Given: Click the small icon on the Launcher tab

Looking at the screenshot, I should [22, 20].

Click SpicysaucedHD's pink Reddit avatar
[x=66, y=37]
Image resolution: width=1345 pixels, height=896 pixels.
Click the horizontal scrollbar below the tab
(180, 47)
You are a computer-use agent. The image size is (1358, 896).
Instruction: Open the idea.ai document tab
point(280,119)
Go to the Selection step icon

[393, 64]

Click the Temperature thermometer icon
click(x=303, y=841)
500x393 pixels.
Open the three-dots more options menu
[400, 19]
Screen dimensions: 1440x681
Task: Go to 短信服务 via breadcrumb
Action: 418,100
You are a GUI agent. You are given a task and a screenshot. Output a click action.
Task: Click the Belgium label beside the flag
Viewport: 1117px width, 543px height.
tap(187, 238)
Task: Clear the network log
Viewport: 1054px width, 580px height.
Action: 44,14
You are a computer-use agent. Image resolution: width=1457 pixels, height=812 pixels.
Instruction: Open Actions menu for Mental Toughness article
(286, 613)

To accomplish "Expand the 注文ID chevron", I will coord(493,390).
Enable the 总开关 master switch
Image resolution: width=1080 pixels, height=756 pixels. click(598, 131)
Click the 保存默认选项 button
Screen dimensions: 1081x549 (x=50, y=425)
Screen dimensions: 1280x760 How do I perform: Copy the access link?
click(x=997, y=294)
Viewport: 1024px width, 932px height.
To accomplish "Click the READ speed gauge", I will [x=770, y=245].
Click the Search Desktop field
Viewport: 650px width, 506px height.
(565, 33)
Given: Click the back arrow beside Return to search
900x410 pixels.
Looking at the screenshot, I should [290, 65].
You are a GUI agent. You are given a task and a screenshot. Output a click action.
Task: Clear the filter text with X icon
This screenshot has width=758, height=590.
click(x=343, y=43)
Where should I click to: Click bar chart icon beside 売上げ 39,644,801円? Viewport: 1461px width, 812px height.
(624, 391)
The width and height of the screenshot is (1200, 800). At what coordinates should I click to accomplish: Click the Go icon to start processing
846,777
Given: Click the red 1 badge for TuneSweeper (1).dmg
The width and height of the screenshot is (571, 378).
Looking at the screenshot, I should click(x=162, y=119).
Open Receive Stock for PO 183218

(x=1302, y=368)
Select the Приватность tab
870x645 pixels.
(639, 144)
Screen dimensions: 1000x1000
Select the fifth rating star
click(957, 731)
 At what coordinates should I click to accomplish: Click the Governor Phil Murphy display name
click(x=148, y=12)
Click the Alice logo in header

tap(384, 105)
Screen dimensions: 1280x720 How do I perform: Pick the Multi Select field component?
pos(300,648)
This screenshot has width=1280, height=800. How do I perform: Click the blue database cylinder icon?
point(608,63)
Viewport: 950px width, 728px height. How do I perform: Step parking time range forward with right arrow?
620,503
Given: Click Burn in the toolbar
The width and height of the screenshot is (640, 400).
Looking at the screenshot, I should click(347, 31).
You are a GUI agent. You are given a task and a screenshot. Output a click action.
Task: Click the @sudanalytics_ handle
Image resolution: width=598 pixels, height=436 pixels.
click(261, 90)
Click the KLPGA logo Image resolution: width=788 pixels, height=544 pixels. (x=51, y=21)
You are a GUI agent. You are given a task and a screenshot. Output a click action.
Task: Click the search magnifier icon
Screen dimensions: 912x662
# # # # #
### What needs to be done:
Transcribe all entries word for word.

### Answer area:
Given: Click the small icon on the Launcher tab

Looking at the screenshot, I should [22, 20].

Click SpicysaucedHD's pink Reddit avatar
[x=66, y=37]
Image resolution: width=1345 pixels, height=896 pixels.
Click the horizontal scrollbar below the tab
(180, 47)
You are a computer-use agent. The image size is (1358, 896).
Instruction: Open the idea.ai document tab
point(280,119)
Go to the Selection step icon

[393, 64]

Click the Temperature thermometer icon
click(x=303, y=841)
500x393 pixels.
Open the three-dots more options menu
[400, 19]
Screen dimensions: 1440x681
Task: Go to 短信服务 via breadcrumb
Action: 418,100
You are a GUI agent. You are given a task and a screenshot. Output a click action.
Task: Click the Belgium label beside the flag
Viewport: 1117px width, 543px height.
tap(187, 238)
Task: Clear the network log
Viewport: 1054px width, 580px height.
Action: 44,14
You are a computer-use agent. Image resolution: width=1457 pixels, height=812 pixels.
Instruction: Open Actions menu for Mental Toughness article
(286, 613)

To accomplish "Expand the 注文ID chevron", I will coord(493,390).
Enable the 总开关 master switch
Image resolution: width=1080 pixels, height=756 pixels. click(598, 131)
Click the 保存默认选项 button
Screen dimensions: 1081x549 (x=50, y=425)
Screen dimensions: 1280x760 How do I perform: Copy the access link?
click(x=997, y=294)
Viewport: 1024px width, 932px height.
To accomplish "Click the READ speed gauge", I will [x=770, y=245].
Click the Search Desktop field
Viewport: 650px width, 506px height.
(565, 33)
Given: Click the back arrow beside Return to search
900x410 pixels.
Looking at the screenshot, I should [290, 65].
You are a GUI agent. You are given a task and a screenshot. Output a click action.
Task: Clear the filter text with X icon
This screenshot has width=758, height=590.
click(x=343, y=43)
Where should I click to: Click bar chart icon beside 売上げ 39,644,801円? Viewport: 1461px width, 812px height.
(624, 391)
The width and height of the screenshot is (1200, 800). At what coordinates should I click to accomplish: Click the Go icon to start processing
846,777
Given: Click the red 1 badge for TuneSweeper (1).dmg
The width and height of the screenshot is (571, 378).
Looking at the screenshot, I should click(x=162, y=119).
Open Receive Stock for PO 183218

(x=1302, y=368)
Select the Приватность tab
870x645 pixels.
(639, 144)
Screen dimensions: 1000x1000
Select the fifth rating star
click(957, 731)
 At what coordinates should I click to accomplish: Click the Governor Phil Murphy display name
click(x=148, y=12)
Click the Alice logo in header

tap(384, 105)
Screen dimensions: 1280x720 How do I perform: Pick the Multi Select field component?
pos(300,648)
This screenshot has width=1280, height=800. How do I perform: Click the blue database cylinder icon?
point(608,63)
Viewport: 950px width, 728px height. How do I perform: Step parking time range forward with right arrow?
620,503
Given: Click Burn in the toolbar
The width and height of the screenshot is (640, 400).
Looking at the screenshot, I should click(347, 31).
You are a GUI agent. You are given a task and a screenshot. Output a click action.
Task: Click the @sudanalytics_ handle
Image resolution: width=598 pixels, height=436 pixels.
click(261, 90)
Click the KLPGA logo Image resolution: width=788 pixels, height=544 pixels. (x=51, y=21)
You are a GUI agent. You are given a task and a screenshot. Output a click action.
Task: Click the search magnifier icon
Screen dimensions: 912x662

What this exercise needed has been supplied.